We start by subtracting \displaystyle 2\pi from \displaystyle 11\pi/3, so that we get an angle between \displaystyle 0 and \displaystyle 2\pi . This doesn't change the cosine value

\displaystyle \cos\frac{11\pi}{3} = \cos\Bigl(\frac{11\pi}{3}-2\pi\Bigr) = \cos\frac{5\pi}{3}\,\textrm{.}

Then, by rewriting \displaystyle 5\pi/3 as a sum of \displaystyle \pi- and \displaystyle \pi/2-terms,

\displaystyle \frac{5\pi}{3} = \frac{3\pi +\dfrac{3}{2}\pi +\dfrac{1}{2}\pi}{3} = \pi + \frac{\pi}{2} + \frac{\pi}{6}

we see that \displaystyle 5\pi/3 is an angle in the fourth quadrant which makes an angle \displaystyle \pi/6 with the negative y-axis.

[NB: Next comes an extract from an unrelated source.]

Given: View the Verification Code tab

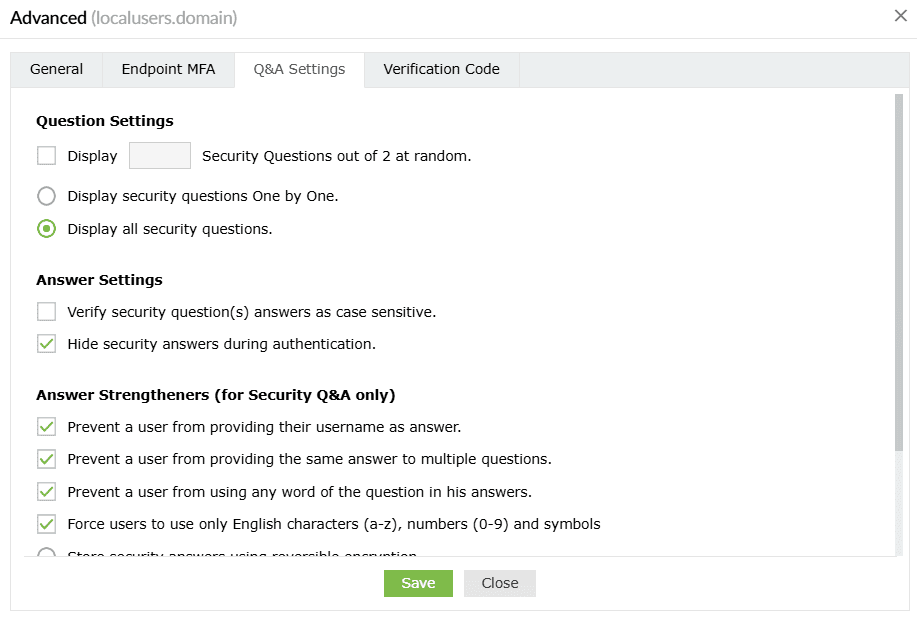Looking at the screenshot, I should 440,69.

With the help of an auxiliary triangle and a little trigonometry, we can determine the coordinates for the point on a unit circle which corresponds to the angle \displaystyle 5\pi/3\,.

\displaystyle \begin{align}\text{opposite} &= 1\cdot\sin\frac{\pi}{6} = \frac{1}{2}\\[5pt] \text{adjacent} &= 1\cdot\cos\frac{\pi}{6} = \frac{\sqrt{3}}{2}\end{align}

The point has coordinates \displaystyle (1/2,-\sqrt{3}/2) and

\displaystyle \cos \frac{11\pi}{3} = \cos\frac{5\pi}{3} = \frac{1}{2}\,\textrm{.}